Montreal has pledged to reduce the amount of greenhouse gases it emits to 30 per cent below 1990 levels by the year 2030. It has its work cut out — by 2012, seven years after its initial goals were first set, levels had dropped to only six per cent below 1990 levels.
Starting in late October, Montreal’s independent public consultation bureau organized a series of information sessions and public meetings and canvassed ideas online to collect the public’s input on how to decrease the city’s use of fossil fuels.
To get an idea of what a city like Montreal can do, in its actions and regulations to cut its emissions, the Montreal Gazette spoke to two local experts: McGill professor Catherine Potvin, the Canada research chair in Climate Change Mitigation and Tropical Forests, and member of the Sustainable Canada Dialogues network of researchers, and Concordia professor Peter Stoett, director of the university’s Loyola Sustainability Research Centre.

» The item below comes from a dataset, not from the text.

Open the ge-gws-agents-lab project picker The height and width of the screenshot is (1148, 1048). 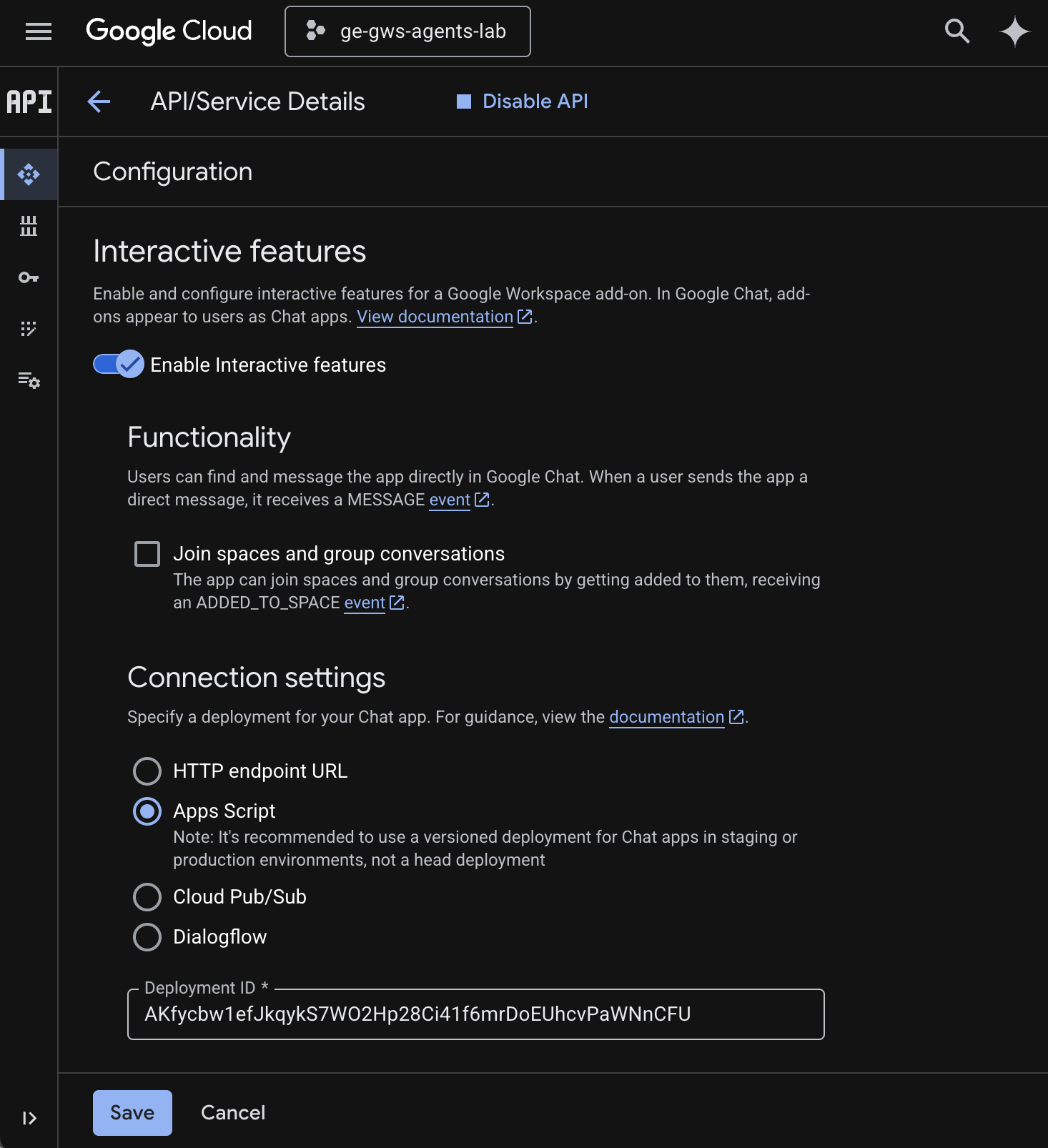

In addition, C40 Cities, a global network of 80 large cities that consults and researches on addressing climate change, provided examples of what measures are being used in other cities.
Transportation
In Montreal, 39 per cent of the carbon gas emissions are generated by transportation. Potvin and Stoett see the solution lying not so much in a mass conversion to electric cars, but in the redesign of cities to lessen dependence on vehicles.
“We have to move toward carless cores,” said Stoett. “A lot of cities like London and others have taken great steps to make sure they’re reducing traffic downtown and cutting some streets right off, like Sparks St. in Ottawa. I don’t think closing parts of Ste-Catherine St. would create an economic disaster.”
London’s congestion tax of $24 (CDN) to drive into the central part of the city cut traffic by 20 per cent, the equivalent of 75,000 vehicles, and is credited with helping it cut carbon emissions by 16 per cent over the last decade, even as the city’s population grew by one million. The tax has raised over $2.4 billion, most of which was used to improve the city’s bus system.
“The city has to rethink itself,” Potvin said. “Cities have to be denser, but also with more green spaces and neighbourhood access to everything (like food shopping and recreational facilities) where people can walk or bike to get the shopping.”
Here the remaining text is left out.